Certains considèrent cette «percée» thérapeutique comme la plus notable contre le coronavirus, même si des experts préviennent que les résultats définitifs n'ont pas encore été publiés. De son côté, l'infectiologue français Didier Raoult a déjà émis un avis plus réservé à la lecture de deux études sur cette molécule.

Si de multiples traitements sont testés dans les hôpitaux du monde entier, aucun n'a encore prouvé son efficacité dans un essai aussi grand et rigoureux, avec placebo. Aucun vaccin ne devrait voir le jour avant la fin 2020 au plus tôt. 

En France, le directeur général de la Santé  Jérôme Salomon a quant à lui préféré constaté «une évolution favorable de certains patients traités, mais qui n'est pas très nette». «Nous n'avons pas de résultats spectaculaires, ce sont des résultats préliminaires et qui nécessitent une publication. Cette molécule est utilisée dans trois cliniques en France et testée dans le grand essai européen Discovery», a aussi confié Jérôme Salomon dans sa conférence de presse du 30 avril.

Essai clinique contre placebo incluant un millier de patients

Les Instituts de santé américains (NIH) ont annoncé que le médicament expérimental remdesivir, du laboratoire américain Gilead, avait aidé des malades hospitalisés à se rétablir 31% plus vite, selon les résultats préliminaires d'un essai clinique contre placebo incluant un millier de patients, aux Etats-Unis et ailleurs.

Le patron de Gilead Sciences, Daniel O'Day, a annoncé que le laboratoire disposait actuellement de 1,5 million de doses qui seraient offertes pour traiter au moins 140 000 patients. Gilead vendra ensuite le remdesivir à un prix «abordable», a-t-il confié au site Stat.

En revanche, les résultats préliminaires ne montrent pas si le médicament permet de sauver des vies. La mortalité du groupe de patients traités au remdesivir était de 8%, contre 11,6% dans le groupe témoin ; une différence trop faible pour exclure que ce soit le fruit du hasard. L'essai a inclus 1 063 patients hospitalisés avec une forme avancée de Covid et des problèmes pulmonaires sur 47 sites aux Etats-Unis et 21 autres en Europe et en Asie.

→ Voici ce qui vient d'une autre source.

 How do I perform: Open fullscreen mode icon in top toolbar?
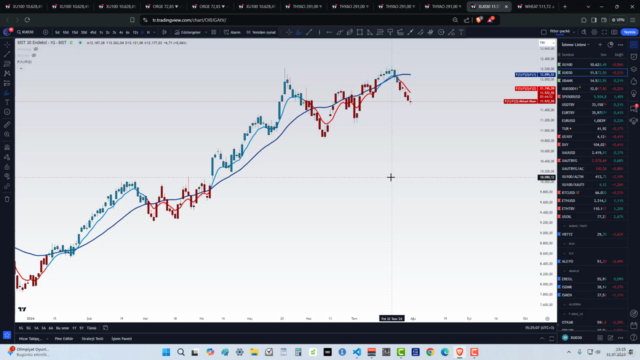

Le traitement, par injection intraveineuse, durait 10 jours.

Le 29 avril, un essai clinique mondial distinct, sans placebo, mené par Gilead lui-même a indiqué qu'un traitement de cinq jours est aussi efficace que celui mené pendant 10 jours, ce qui permettrait de traiter plus de patients avec un stock donné, et de réduire la durée d'hospitalisation. 

Wahington restreint l'hydroxychloroquine et soutient le remdesivir

De multiples essais sont en cours dans le monde pour tester le remdesivir, d'autres antiviraux ou encore l’hydroxychloroquine, un médicament contre le paludisme que beaucoup d'hôpitaux ont expérimenté, encouragés par le professeur français Didier Raoult, en conjonction avec un antibiotique.

Les résultats du grand essai Discovery sur 3 200 patients européens sont particulièrement attendus.

En attendant, les autorités sanitaires américaines ont formellement déconseillé l'utilisation d'hydroxychloroquine hors hôpital il y a quelques jours en raison de risques pour le cœur. Dès l'annonce des laboratoires Gilead, le président Donald Trump a demandé à l'Agence américaine du médicament (FDA) d'accorder «rapidement» une autorisation d'utilisation du remdisivr pour les hôpitaux, hors d'essais cliniques.

L'annonce de Washington relativise l'importance de résultats non concluants d'une petite étude sur le remdesivir (237 patients), menée dans dix hôpitaux de Wuhan, en Chine, et publiée le 29 avril par la revue médicale The Lancet

Dans l'essai chinois, les malades traités avec le remdesivir n'ont pas fait mieux que ceux traités par placebo. Mais la taille de l'essai, interrompu faute de malades en raison de la fin de l'épidémie à Wuhan, limite l'interprétation des résultats.

Hydroxycloroquine ou remdesivir ? La course au traitement est donc lancée. Et dans ce sprint, le laboratoire américain Gilead semble prendre une longueur d'avance, son action ayant enregistré une hausse de 8 % en 24 heures.